Although oxidative stress has been associated with progression of several malignancies, reductive stress, or excessive antioxidant production, has been linked to tumor cell survival [70,71,72]. Based on evidence of PCa-regulated glutathione in neutrophils, we examined glutathione levels in PCa after being cultured with neutrophils. There was an increase in the ratio of glutathione in C42B cells in response to wildtype neutrophils and a further increase after culture with Nox2-null neutrophils as early as 3 h of direct contact (Fig. 4, Supp. Figure 4) suggesting a tip in balance to reductive stress, though this did not appear to be directly associated with neutrophil induced-cell death. Neutrophil-directed glutathione levels in LNCaP and RM1 cells were similar to C42B (Supp Fig. 4) and may be related to androgen sensitivity due to their androgen receptor status. In comparison, there was no change in glutathione levels in PC3 cultured with wildtype neutrophils; however, there was an increase in PC3 glutathione in response to Nox2-null neutrophils, which also PC3 cell death. Further, we found that suppression of glutathione by BSO induced PC3 cell death in response to neutrophils; yet this trend was reversed with the added ROS depletion (seen after culture with Nox2-null neutrophils). These findings suggest that PC3 oxidative stress maintains growth while regulation of reductive stress via glutathione metabolism is toxic to the cells. Freitas et al. previously showed that PC3 and other aggressive prostate cancer cells, show acquired resistance to H2O2 and that altered antioxidant capacity impacts growth [73] and was somewhat dependent on androgen sensitivity. Although RM1 cells do express AR, others have shown that RM1 are insensitive to androgen deprivation in vitro and in vivo [74, 75], thus representing aggressive prostate cancer. Our in vitro co-cultures also revealed that depletion of ROS could induce cell death of AR-negative prostate cancer cells (demonstrated in PC3 and PAIII) demonstrating that PCa sensitivity to neutrophil response is highly dependent on the balance of oxidative and reductive stress, which may be a readout for disease stage. Future experiments will focus on the relationship between neutrophil-induced cell death and glutathione metabolism in androgen-sensitive and -insensitive PCa.

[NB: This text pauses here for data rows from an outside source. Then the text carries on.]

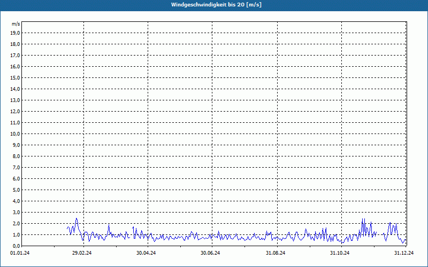Select the 10,0 y-axis value label
The image size is (428, 267).
click(x=16, y=134)
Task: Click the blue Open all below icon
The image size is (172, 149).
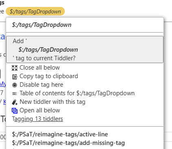Action: pyautogui.click(x=15, y=111)
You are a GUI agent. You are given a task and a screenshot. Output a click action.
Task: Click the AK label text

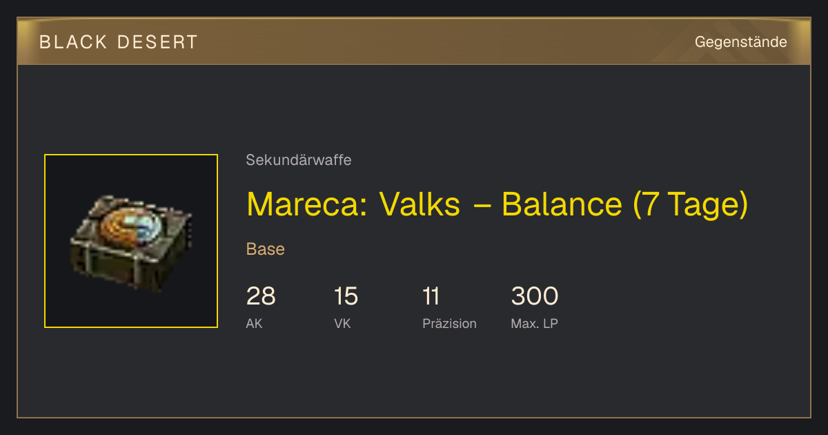[254, 323]
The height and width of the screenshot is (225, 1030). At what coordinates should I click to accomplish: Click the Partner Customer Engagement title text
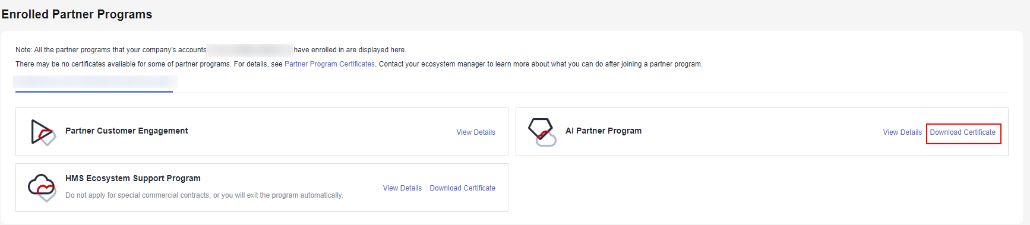click(127, 131)
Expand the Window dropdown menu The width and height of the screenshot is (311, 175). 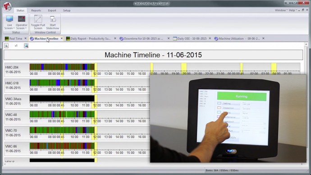pos(281,10)
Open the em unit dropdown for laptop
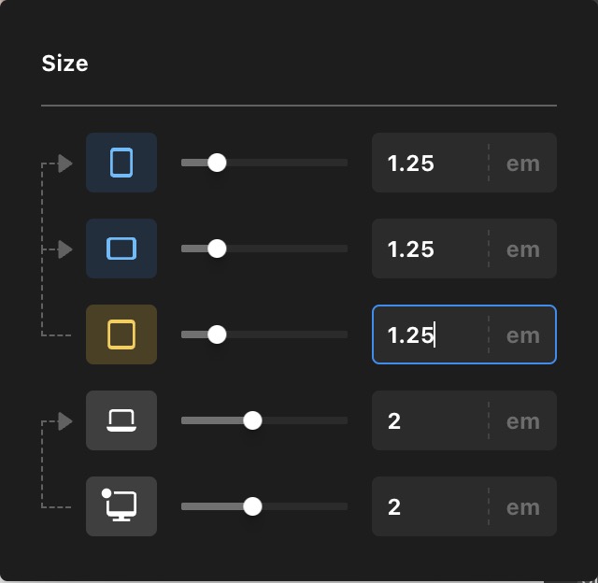 522,420
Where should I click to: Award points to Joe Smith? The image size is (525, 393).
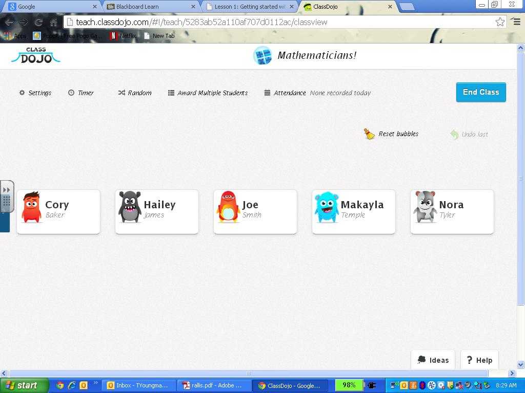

In summary, we have identified that redox communication between neutrophils and PCa crosstalk in the tumor-bone microenvironment may be integral to neutrophil control of BM-PCa progression. We previously showed that neutrophils induce BM-PCa death. Here we show that, in tandem, PCa regulates neutrophil redox and intracellular redox via glutathione regulation, which determines sensitivity to neutrophil cytotoxicity. Collectively, these findings reveal that BM-PCa, and particularly aggressive AR-negative cells which would be resistant to androgen deprivation therapy, could be targeted by the combined suppression of ROS and glutathione metabolism as a novel therapeutic strategy for treating BM-PCa patients.